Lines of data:

========================

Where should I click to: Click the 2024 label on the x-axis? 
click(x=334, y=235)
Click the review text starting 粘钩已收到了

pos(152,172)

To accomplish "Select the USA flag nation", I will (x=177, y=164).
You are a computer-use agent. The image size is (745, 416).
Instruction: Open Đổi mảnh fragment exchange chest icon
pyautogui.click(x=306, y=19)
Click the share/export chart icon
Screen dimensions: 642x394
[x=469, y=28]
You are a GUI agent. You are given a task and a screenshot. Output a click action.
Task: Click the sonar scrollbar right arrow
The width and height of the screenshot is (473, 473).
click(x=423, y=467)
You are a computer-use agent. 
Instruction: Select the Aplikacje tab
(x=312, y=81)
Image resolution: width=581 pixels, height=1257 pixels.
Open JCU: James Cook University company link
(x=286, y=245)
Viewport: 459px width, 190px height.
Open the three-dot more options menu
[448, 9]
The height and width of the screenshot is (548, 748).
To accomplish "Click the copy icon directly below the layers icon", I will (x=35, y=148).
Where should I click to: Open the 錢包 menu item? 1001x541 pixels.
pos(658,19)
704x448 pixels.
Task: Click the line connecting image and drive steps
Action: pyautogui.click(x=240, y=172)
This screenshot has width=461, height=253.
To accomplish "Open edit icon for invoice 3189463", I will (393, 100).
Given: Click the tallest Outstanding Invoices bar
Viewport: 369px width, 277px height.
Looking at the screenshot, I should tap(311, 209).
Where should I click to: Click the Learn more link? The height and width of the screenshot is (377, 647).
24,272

========================

TASK OBJECTIVE >> Put everything from the line containing "The height and width of the screenshot is (548, 748)." down to the end of the records into a JSON list of strings, with one string per line and blank lines omitted.

RESPONSE TO THIS EXERCISE >>
[
  "The height and width of the screenshot is (548, 748).",
  "To accomplish \"Click the copy icon directly below the layers icon\", I will (x=35, y=148).",
  "Where should I click to: Open the 錢包 menu item? 1001x541 pixels.",
  "pos(658,19)",
  "704x448 pixels.",
  "Task: Click the line connecting image and drive steps",
  "Action: pyautogui.click(x=240, y=172)",
  "This screenshot has width=461, height=253.",
  "To accomplish \"Open edit icon for invoice 3189463\", I will (393, 100).",
  "Given: Click the tallest Outstanding Invoices bar",
  "Viewport: 369px width, 277px height.",
  "Looking at the screenshot, I should tap(311, 209).",
  "Where should I click to: Click the Learn more link? The height and width of the screenshot is (377, 647).",
  "24,272"
]